Among the lines of the records below, copy those that hold the word "page".
--- Dataset records ---
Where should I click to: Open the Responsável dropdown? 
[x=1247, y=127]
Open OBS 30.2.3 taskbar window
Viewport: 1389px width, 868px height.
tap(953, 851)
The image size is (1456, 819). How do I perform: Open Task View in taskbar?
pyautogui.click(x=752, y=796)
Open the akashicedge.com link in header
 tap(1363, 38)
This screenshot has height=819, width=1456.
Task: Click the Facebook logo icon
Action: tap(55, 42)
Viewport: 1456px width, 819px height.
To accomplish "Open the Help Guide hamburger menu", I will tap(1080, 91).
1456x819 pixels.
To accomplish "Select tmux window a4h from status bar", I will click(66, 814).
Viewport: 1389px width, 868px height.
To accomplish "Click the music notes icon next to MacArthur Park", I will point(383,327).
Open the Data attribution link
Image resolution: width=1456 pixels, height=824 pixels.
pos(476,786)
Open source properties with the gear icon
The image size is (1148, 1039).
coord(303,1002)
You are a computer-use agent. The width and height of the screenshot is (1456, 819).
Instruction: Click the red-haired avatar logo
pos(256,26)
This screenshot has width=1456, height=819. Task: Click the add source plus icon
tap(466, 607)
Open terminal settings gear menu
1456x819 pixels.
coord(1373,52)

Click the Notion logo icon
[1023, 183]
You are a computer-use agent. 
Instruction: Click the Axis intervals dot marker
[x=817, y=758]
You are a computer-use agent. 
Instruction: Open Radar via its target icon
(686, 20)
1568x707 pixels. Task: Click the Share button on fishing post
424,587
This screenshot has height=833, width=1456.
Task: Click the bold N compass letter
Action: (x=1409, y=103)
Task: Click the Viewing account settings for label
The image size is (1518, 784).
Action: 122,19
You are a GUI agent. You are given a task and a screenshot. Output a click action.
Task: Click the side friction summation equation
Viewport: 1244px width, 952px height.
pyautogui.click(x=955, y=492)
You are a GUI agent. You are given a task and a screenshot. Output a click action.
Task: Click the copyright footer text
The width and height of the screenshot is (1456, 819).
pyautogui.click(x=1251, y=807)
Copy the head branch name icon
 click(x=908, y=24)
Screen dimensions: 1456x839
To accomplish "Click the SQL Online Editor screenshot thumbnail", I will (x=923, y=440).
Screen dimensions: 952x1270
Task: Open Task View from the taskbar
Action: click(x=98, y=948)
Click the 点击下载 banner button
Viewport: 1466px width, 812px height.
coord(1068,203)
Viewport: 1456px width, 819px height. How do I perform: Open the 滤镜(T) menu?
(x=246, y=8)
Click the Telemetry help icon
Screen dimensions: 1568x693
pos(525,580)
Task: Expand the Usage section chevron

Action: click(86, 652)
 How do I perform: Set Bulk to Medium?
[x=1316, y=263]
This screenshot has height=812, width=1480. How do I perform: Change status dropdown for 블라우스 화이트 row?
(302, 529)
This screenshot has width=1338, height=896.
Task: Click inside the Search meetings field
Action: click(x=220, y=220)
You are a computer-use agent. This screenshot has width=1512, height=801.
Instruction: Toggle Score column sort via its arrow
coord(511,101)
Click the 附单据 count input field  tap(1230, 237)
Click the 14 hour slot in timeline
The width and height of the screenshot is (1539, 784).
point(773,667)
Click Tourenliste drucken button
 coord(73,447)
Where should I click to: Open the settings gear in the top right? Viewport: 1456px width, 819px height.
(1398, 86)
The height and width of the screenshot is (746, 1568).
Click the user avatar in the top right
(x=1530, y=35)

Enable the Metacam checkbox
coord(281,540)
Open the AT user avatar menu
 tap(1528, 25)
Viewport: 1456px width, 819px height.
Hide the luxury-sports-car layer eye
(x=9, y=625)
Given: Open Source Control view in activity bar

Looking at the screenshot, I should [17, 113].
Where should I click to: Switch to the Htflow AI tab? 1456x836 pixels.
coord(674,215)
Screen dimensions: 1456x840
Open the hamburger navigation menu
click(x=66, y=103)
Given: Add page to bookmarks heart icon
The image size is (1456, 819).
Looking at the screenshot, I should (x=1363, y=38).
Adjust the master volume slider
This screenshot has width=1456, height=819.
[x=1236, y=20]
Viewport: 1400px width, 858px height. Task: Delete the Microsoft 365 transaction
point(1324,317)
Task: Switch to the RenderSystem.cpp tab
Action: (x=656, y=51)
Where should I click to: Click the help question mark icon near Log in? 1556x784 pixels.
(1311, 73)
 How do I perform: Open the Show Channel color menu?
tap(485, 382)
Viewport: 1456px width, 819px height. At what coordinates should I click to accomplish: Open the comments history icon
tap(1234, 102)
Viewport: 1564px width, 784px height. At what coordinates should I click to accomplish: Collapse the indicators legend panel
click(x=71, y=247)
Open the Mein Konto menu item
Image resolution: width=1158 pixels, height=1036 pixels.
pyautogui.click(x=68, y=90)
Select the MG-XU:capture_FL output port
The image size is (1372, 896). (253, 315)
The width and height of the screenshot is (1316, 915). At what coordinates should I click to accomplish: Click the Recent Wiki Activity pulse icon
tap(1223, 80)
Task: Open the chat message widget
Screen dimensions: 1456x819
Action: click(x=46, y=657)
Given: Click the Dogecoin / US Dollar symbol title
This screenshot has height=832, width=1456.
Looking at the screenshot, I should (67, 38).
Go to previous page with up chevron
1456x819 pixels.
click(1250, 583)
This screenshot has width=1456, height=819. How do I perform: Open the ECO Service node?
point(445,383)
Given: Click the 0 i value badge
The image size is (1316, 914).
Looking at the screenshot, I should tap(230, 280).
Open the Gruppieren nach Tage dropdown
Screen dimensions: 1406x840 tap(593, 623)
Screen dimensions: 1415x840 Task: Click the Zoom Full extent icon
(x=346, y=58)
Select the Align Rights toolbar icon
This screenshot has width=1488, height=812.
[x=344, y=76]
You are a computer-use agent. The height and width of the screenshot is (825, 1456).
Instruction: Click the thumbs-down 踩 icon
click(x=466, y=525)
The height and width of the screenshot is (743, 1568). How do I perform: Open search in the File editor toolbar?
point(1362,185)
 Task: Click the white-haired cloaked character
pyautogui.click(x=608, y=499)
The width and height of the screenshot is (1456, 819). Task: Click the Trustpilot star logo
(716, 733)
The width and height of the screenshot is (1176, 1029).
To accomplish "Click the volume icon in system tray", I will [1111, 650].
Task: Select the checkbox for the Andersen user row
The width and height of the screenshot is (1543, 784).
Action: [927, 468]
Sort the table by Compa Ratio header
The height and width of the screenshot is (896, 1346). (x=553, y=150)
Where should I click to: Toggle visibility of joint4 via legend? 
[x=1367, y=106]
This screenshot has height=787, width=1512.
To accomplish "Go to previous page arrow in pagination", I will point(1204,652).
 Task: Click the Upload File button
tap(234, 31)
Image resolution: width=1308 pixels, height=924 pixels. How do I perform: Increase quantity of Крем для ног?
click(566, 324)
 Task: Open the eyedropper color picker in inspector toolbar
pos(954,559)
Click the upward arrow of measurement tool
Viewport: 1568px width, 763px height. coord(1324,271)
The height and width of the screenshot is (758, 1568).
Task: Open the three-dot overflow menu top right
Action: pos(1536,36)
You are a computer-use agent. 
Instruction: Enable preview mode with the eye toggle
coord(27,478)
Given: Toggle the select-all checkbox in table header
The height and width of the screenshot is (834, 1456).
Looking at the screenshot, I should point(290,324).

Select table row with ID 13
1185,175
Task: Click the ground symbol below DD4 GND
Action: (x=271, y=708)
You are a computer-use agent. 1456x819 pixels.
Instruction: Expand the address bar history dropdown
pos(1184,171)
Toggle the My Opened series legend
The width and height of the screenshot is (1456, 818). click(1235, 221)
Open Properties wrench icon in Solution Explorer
---
■ Result of the task:
Given: Add page to bookmarks heart icon
Go to previous page with up chevron
To accomplish "Go to previous page arrow in pagination", I will point(1204,652).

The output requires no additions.